Empowerment of big business
Regulatory cooperation opens the corridors of power to big business to alter current, future, and even previous legislations.
The proposals of the European Union for instance give powerful rights to stakeholders.ii Due to the power imbalances in Brussels and based upon past examples of transatlantic dialogues,iii it will be big business which will occupy most of the political space for stakeholders in regulatory cooperation.
The European Commission, for instance, is ready to give big business the right to initiate a cooperation process, ie to suggest a new law which the US and the EU authorities should work on.iv This effectively gives lobbies the right to define the political agenda in the hugely broad area of regulation of goods and services. The Greenpeace leak reveals that both governments are also willing to go even further by providing lobbies with the right to ask the EU or US authorities to issue, amend, or repeal a regulation.v This is an open invitation for industry to attack laws it dislikes.
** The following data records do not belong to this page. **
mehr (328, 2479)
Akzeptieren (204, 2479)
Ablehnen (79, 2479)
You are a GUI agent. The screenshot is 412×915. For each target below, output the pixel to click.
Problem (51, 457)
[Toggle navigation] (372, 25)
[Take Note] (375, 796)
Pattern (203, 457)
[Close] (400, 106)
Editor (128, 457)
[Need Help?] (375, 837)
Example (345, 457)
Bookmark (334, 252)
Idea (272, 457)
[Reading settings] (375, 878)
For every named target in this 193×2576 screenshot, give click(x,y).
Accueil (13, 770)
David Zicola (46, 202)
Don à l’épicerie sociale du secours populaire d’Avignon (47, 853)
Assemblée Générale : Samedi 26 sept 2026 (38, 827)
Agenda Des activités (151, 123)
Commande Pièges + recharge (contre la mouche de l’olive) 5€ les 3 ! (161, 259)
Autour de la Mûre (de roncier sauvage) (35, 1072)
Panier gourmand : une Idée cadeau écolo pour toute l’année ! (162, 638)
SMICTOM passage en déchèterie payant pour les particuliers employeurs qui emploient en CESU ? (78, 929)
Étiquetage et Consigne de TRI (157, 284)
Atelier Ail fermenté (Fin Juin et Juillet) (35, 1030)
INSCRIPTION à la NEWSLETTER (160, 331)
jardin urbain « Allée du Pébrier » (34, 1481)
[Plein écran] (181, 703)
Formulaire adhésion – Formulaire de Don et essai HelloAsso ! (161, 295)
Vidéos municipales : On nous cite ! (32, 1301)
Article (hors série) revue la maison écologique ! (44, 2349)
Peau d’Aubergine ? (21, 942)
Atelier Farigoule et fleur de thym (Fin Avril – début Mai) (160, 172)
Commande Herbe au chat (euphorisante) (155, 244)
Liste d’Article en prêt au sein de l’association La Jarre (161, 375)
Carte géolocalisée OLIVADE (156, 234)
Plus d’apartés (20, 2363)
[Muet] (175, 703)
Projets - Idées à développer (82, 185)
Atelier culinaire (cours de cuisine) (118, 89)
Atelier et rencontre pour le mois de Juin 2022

Take the example of the European chemicals lobby CEFIC (European Chemical Industry Council). This group could suggest simplification and burden reduction for parts of the European chemicals legislation known as REACH (Registration, Evaluation, Authorisation and Restriction of Chemicals). Indeed CEFIC and the European Commission are keen to reduce the 'burden'vi of complying with REACH. And the EU has included in its proposals the possibility for big business to submit suggestions to 'simplify' and reduce so called 'burdensome' regulations.vii
The fact that REACH falls under the scope of regulatory cooperation is contrary to the July 2015 resolution of the European parliament on TTIP which demanded for REACH and its implementation to be excluded from TTIP as the rules across the Atlantic are very differentviii. This reveals how little consideration trade officials, who will be in charge of the regulatory cooperation process, have for parliamentary demands.
If a regulation is controversial, big business could wait for the public controversy to wind down before reopening the debate between trade officials behind closed doors. Big business is thus given a powerful tool to dislodge regulatory achievements in public health, environmental protection, climate justice, etc if they deem these 'too costly' for them.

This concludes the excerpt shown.